Records shown –
<<<<

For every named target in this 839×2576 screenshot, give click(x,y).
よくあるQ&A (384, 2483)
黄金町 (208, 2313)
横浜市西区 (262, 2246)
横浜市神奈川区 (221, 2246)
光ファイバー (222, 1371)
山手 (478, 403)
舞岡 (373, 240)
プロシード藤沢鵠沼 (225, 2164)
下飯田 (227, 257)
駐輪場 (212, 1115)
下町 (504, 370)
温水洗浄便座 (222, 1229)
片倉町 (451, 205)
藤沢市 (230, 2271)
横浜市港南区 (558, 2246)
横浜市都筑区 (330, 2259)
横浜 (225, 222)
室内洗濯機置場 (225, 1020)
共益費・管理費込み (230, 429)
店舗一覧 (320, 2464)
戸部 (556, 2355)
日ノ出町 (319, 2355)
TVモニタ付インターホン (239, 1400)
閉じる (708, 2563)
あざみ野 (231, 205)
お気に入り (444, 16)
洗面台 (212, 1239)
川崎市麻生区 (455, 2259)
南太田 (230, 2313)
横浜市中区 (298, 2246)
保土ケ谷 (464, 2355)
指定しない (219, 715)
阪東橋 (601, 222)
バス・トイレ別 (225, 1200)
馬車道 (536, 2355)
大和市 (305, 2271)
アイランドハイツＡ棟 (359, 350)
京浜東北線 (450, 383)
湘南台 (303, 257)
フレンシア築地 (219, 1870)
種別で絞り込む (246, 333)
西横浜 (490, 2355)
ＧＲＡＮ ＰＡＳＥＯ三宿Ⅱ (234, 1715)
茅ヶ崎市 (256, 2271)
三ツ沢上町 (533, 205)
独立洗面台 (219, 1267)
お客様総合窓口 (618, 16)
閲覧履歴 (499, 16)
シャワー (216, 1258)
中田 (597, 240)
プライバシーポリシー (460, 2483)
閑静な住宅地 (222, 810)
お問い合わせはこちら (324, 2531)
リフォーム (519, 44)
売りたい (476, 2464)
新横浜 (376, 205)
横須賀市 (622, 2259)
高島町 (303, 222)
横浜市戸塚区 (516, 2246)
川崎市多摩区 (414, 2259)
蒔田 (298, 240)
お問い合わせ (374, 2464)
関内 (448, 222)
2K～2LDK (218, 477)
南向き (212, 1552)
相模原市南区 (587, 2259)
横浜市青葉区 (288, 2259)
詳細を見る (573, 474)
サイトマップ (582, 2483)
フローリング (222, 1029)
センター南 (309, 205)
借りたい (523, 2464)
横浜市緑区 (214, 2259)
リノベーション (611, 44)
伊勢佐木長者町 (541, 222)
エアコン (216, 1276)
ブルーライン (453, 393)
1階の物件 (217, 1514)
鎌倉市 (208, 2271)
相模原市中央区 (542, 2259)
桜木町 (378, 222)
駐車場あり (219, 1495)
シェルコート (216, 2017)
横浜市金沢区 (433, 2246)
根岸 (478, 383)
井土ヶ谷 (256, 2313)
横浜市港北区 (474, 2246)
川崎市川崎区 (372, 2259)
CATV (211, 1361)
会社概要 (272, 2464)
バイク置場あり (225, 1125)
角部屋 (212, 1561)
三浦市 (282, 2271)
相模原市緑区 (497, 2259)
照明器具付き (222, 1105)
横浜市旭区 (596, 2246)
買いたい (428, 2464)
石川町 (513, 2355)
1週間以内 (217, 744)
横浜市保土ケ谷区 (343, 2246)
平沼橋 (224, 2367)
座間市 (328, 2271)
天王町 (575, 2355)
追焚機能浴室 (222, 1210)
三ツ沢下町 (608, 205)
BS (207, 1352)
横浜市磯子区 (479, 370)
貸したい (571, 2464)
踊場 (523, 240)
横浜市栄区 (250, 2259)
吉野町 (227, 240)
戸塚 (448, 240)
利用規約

>>>>

Output the entries verbatim.

For every named target in this 839×2576 screenshot, give click(x,y).
よくあるQ&A (384, 2483)
黄金町 (208, 2313)
横浜市西区 (262, 2246)
横浜市神奈川区 (221, 2246)
光ファイバー (222, 1371)
山手 (478, 403)
舞岡 (373, 240)
プロシード藤沢鵠沼 (225, 2164)
下飯田 (227, 257)
駐輪場 (212, 1115)
下町 (504, 370)
温水洗浄便座 (222, 1229)
片倉町 (451, 205)
藤沢市 (230, 2271)
横浜市港南区 (558, 2246)
横浜市都筑区 (330, 2259)
横浜 (225, 222)
室内洗濯機置場 (225, 1020)
共益費・管理費込み (230, 429)
店舗一覧 (320, 2464)
戸部 (556, 2355)
日ノ出町 (319, 2355)
TVモニタ付インターホン (239, 1400)
閉じる (708, 2563)
あざみ野 (231, 205)
お気に入り (444, 16)
洗面台 (212, 1239)
川崎市麻生区 (455, 2259)
南太田 (230, 2313)
横浜市中区 (298, 2246)
保土ケ谷 (464, 2355)
指定しない (219, 715)
阪東橋 (601, 222)
バス・トイレ別 (225, 1200)
馬車道 (536, 2355)
大和市 (305, 2271)
アイランドハイツＡ棟 (359, 350)
京浜東北線 (450, 383)
湘南台 (303, 257)
フレンシア築地 (219, 1870)
種別で絞り込む (246, 333)
西横浜 (490, 2355)
ＧＲＡＮ ＰＡＳＥＯ三宿Ⅱ (234, 1715)
茅ヶ崎市 (256, 2271)
三ツ沢上町 (533, 205)
独立洗面台 (219, 1267)
お客様総合窓口 (618, 16)
閲覧履歴 (499, 16)
シャワー (216, 1258)
中田 (597, 240)
プライバシーポリシー (460, 2483)
閑静な住宅地 (222, 810)
お問い合わせはこちら (324, 2531)
リフォーム (519, 44)
売りたい (476, 2464)
新横浜 (376, 205)
横須賀市 (622, 2259)
高島町 (303, 222)
横浜市戸塚区 (516, 2246)
川崎市多摩区 (414, 2259)
蒔田 (298, 240)
お問い合わせ (374, 2464)
関内 (448, 222)
2K～2LDK (218, 477)
南向き (212, 1552)
相模原市南区 (587, 2259)
横浜市青葉区 (288, 2259)
詳細を見る (573, 474)
サイトマップ (582, 2483)
フローリング (222, 1029)
センター南 (309, 205)
借りたい (523, 2464)
横浜市緑区 (214, 2259)
リノベーション (611, 44)
伊勢佐木長者町 (541, 222)
エアコン (216, 1276)
ブルーライン (453, 393)
1階の物件 (217, 1514)
鎌倉市 (208, 2271)
相模原市中央区 (542, 2259)
桜木町 (378, 222)
駐車場あり (219, 1495)
シェルコート (216, 2017)
横浜市金沢区 (433, 2246)
根岸 (478, 383)
井土ヶ谷 (256, 2313)
横浜市港北区 (474, 2246)
川崎市川崎区 (372, 2259)
CATV (211, 1361)
会社概要 (272, 2464)
バイク置場あり (225, 1125)
角部屋 (212, 1561)
三浦市 (282, 2271)
相模原市緑区 (497, 2259)
照明器具付き (222, 1105)
横浜市旭区 (596, 2246)
買いたい (428, 2464)
石川町 (513, 2355)
1週間以内 (217, 744)
横浜市保土ケ谷区 (343, 2246)
平沼橋 (224, 2367)
座間市 (328, 2271)
天王町 (575, 2355)
追焚機能浴室 (222, 1210)
三ツ沢下町 (608, 205)
BS (207, 1352)
横浜市磯子区 (479, 370)
貸したい (571, 2464)
踊場 (523, 240)
横浜市栄区 (250, 2259)
吉野町 (227, 240)
戸塚 (448, 240)
利用規約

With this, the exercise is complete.